*EXTRACTED DATA*:
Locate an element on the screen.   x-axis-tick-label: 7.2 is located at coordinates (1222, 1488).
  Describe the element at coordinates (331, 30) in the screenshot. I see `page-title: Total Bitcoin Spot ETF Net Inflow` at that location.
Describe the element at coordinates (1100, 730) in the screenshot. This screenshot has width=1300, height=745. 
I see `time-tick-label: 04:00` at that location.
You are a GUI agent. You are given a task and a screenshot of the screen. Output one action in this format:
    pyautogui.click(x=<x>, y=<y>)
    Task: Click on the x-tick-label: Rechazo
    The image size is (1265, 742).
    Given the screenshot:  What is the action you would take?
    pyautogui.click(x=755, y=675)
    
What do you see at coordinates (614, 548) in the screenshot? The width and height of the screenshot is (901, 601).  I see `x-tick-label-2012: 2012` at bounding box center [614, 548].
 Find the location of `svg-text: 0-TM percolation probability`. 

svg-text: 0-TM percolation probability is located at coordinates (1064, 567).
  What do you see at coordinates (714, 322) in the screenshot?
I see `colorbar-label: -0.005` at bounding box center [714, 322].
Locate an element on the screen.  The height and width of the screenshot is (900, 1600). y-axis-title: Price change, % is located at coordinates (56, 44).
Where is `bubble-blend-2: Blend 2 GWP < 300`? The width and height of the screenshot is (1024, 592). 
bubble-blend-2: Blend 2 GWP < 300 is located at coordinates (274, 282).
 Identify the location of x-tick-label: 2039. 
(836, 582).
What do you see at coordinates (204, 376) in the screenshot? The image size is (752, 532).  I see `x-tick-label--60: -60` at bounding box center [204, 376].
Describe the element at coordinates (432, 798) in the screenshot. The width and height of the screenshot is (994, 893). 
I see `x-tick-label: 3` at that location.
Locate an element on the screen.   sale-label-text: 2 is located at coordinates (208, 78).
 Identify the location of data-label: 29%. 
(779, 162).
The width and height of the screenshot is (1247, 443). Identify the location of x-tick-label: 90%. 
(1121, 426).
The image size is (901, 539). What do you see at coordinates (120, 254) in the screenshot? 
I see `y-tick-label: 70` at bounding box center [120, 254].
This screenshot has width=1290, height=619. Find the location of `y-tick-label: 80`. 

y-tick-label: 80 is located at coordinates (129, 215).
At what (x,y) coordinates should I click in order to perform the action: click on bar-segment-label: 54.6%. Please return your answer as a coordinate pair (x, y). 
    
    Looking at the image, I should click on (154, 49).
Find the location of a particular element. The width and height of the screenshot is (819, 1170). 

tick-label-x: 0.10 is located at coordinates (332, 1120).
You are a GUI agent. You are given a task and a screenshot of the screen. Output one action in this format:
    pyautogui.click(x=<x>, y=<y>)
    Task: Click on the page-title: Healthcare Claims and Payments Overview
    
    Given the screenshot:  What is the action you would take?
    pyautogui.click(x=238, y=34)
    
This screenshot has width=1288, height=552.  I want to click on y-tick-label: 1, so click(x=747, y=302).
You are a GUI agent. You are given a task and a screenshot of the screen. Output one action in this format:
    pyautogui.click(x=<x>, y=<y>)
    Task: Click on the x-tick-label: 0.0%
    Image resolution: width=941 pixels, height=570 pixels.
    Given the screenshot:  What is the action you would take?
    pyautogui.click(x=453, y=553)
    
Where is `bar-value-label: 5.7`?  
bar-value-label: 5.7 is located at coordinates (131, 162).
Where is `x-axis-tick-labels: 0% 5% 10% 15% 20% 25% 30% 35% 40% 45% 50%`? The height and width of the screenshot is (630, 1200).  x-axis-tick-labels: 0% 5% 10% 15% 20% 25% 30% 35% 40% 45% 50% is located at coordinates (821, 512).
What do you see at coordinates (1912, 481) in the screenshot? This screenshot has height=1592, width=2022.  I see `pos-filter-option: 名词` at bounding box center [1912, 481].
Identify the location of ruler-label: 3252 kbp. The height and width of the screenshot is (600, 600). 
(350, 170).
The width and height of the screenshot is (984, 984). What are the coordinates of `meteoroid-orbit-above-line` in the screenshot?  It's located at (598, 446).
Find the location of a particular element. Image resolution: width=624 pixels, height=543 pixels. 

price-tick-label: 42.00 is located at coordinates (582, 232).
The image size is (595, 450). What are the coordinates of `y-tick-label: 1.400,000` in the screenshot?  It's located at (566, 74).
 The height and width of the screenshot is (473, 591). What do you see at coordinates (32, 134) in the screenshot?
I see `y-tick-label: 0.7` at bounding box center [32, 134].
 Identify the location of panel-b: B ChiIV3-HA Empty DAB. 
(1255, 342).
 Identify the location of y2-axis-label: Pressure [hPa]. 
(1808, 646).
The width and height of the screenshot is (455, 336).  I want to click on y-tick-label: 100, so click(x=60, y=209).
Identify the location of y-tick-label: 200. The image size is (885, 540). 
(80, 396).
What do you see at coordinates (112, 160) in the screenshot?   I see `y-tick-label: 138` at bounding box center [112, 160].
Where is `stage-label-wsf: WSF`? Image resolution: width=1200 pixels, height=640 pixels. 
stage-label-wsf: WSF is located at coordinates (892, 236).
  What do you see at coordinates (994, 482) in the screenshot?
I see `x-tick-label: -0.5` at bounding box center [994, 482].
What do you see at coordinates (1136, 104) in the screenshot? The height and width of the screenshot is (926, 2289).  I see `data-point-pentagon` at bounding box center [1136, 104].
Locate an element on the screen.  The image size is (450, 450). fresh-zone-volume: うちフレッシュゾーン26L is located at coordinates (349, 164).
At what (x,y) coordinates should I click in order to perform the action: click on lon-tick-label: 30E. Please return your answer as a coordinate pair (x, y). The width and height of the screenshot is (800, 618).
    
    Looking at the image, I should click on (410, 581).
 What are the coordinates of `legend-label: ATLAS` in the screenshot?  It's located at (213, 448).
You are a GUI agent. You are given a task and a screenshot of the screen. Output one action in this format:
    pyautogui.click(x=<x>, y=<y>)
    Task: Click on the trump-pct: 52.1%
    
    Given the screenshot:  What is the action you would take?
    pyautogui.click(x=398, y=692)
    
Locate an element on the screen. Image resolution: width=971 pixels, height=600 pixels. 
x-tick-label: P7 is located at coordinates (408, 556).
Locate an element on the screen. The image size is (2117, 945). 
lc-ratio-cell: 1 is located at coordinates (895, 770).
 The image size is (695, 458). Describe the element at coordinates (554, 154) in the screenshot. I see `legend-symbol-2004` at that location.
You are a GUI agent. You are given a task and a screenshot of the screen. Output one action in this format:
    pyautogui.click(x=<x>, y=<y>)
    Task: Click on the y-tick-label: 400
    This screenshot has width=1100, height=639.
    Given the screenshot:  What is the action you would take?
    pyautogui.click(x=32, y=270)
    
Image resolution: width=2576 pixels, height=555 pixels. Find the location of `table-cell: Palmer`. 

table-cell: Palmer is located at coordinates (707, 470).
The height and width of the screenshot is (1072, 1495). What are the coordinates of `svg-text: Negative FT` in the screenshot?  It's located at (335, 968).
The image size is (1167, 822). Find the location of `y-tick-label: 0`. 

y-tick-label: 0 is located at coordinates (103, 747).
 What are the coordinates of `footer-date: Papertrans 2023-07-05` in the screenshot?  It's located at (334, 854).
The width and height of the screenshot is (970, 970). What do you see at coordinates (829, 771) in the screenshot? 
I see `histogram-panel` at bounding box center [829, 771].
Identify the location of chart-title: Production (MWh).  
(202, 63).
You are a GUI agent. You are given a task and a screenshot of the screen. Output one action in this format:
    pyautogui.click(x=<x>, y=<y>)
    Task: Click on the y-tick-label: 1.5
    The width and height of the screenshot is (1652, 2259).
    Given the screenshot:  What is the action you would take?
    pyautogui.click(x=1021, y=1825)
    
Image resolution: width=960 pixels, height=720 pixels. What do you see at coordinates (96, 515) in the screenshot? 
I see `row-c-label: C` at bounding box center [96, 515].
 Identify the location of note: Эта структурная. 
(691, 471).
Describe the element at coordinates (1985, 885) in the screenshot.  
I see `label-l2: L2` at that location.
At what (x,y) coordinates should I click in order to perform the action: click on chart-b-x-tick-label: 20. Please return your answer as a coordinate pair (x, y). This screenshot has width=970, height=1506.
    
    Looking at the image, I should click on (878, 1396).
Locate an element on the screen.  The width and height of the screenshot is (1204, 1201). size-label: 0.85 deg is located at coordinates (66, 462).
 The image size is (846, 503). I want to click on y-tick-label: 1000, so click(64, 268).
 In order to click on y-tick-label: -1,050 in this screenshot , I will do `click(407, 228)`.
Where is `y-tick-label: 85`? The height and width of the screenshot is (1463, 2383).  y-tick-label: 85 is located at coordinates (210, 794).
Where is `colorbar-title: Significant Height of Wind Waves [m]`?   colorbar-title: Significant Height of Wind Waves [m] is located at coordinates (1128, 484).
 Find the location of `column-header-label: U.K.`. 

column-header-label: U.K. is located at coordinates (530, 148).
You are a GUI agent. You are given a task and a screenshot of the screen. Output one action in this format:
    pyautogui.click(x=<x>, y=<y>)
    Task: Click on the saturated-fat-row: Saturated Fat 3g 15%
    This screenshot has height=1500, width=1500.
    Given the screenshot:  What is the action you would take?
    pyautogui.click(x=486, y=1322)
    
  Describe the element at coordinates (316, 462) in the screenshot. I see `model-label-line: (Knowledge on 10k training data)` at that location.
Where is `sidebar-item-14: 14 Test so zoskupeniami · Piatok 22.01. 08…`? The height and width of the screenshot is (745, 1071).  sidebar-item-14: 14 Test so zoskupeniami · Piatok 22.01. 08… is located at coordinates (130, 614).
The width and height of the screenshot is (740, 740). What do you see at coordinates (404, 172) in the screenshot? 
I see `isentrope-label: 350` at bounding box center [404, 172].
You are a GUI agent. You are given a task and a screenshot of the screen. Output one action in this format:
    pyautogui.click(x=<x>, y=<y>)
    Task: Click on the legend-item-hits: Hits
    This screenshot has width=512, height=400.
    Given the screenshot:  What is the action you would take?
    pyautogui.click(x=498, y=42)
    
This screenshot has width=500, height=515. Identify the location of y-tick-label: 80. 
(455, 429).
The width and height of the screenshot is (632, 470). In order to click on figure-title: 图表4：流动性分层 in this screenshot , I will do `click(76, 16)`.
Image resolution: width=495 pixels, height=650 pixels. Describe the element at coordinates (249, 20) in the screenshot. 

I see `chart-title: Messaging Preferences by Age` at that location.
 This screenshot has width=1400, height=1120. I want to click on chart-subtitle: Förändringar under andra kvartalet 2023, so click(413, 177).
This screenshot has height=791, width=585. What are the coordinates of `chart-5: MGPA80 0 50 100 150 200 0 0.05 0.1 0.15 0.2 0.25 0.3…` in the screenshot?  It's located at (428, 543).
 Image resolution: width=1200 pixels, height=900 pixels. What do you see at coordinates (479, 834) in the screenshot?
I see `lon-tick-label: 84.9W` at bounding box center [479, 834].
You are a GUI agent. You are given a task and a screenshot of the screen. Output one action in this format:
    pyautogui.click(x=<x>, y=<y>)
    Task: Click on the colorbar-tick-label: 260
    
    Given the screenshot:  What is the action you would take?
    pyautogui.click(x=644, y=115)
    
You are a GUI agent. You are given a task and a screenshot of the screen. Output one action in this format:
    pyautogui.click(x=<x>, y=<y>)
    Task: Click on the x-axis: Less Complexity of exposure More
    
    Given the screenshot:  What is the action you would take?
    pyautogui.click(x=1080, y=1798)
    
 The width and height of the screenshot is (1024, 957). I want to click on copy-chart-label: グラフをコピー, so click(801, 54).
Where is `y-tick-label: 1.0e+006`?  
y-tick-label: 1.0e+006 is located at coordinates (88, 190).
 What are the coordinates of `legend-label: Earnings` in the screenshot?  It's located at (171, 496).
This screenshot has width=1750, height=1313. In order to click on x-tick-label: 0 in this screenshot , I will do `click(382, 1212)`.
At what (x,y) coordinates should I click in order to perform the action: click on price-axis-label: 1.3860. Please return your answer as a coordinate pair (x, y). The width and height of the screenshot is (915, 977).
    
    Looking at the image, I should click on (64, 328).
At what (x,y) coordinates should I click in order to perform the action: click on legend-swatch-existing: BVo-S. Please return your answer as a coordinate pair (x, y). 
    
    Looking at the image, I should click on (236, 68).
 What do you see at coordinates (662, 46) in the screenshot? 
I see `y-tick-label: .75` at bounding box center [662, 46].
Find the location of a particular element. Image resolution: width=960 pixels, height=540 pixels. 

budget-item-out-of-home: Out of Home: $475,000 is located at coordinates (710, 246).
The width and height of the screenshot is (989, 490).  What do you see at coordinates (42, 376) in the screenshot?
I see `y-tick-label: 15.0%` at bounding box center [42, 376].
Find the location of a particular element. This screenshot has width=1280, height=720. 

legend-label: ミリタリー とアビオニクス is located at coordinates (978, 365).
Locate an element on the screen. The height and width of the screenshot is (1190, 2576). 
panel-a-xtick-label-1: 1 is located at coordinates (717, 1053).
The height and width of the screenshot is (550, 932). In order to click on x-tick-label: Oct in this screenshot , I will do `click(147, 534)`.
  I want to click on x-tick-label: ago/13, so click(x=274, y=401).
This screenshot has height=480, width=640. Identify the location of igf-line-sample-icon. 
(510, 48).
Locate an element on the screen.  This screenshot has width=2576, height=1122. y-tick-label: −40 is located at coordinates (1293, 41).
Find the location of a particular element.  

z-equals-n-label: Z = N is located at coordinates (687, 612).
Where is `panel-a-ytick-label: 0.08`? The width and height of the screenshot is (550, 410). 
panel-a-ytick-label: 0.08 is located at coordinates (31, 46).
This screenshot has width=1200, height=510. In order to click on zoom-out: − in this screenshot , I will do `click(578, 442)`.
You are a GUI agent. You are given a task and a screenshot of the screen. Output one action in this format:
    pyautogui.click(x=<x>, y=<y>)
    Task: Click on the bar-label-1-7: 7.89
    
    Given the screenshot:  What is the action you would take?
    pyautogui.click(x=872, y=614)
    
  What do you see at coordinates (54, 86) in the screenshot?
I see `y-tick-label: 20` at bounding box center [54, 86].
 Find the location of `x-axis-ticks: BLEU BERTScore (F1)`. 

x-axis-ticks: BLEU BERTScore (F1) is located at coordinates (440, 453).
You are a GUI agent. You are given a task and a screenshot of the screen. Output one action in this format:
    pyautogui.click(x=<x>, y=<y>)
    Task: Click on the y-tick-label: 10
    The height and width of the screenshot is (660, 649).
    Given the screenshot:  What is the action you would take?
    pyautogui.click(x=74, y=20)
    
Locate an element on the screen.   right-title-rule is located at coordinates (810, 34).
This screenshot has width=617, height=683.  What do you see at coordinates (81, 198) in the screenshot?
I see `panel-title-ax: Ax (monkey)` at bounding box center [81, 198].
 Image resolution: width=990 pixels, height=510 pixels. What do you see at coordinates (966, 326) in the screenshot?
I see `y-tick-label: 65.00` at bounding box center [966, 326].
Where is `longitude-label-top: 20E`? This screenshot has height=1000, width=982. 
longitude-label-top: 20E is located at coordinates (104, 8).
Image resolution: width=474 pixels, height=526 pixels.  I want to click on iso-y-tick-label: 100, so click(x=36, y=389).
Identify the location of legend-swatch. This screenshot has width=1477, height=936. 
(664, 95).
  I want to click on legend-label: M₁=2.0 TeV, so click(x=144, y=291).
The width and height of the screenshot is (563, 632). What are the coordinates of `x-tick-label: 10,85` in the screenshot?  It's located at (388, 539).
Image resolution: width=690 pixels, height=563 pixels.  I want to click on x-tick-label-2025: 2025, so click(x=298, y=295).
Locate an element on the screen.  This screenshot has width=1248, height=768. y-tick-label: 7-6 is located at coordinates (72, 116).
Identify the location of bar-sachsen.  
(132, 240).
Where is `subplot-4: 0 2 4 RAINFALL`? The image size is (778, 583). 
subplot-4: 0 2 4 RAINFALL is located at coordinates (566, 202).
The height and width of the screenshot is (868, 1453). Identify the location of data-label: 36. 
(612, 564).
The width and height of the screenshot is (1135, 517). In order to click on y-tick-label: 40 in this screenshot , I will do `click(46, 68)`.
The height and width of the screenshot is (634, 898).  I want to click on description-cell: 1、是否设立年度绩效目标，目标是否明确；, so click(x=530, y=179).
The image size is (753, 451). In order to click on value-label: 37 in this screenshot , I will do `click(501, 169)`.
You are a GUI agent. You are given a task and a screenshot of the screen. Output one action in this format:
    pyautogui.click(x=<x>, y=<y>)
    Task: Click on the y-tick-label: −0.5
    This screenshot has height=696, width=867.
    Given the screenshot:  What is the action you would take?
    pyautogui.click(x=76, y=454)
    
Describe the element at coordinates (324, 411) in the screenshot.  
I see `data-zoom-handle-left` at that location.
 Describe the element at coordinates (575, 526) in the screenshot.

*INSTRUCTIONS TO FOLLOW*:
Copy out, word for word, the lines from the one containing "This screenshot has width=617, height=683." through the one containing "The width and height of the screenshot is (563, 632).", both included.

*FINISHED EXERCISE*:
This screenshot has width=617, height=683.  What do you see at coordinates (81, 198) in the screenshot?
I see `panel-title-ax: Ax (monkey)` at bounding box center [81, 198].
 Image resolution: width=990 pixels, height=510 pixels. What do you see at coordinates (966, 326) in the screenshot?
I see `y-tick-label: 65.00` at bounding box center [966, 326].
Where is `longitude-label-top: 20E`? This screenshot has height=1000, width=982. 
longitude-label-top: 20E is located at coordinates (104, 8).
Image resolution: width=474 pixels, height=526 pixels.  I want to click on iso-y-tick-label: 100, so click(x=36, y=389).
Identify the location of legend-swatch. This screenshot has width=1477, height=936. 
(664, 95).
  I want to click on legend-label: M₁=2.0 TeV, so click(x=144, y=291).
The width and height of the screenshot is (563, 632). What are the coordinates of `x-tick-label: 10,85` in the screenshot?  It's located at (388, 539).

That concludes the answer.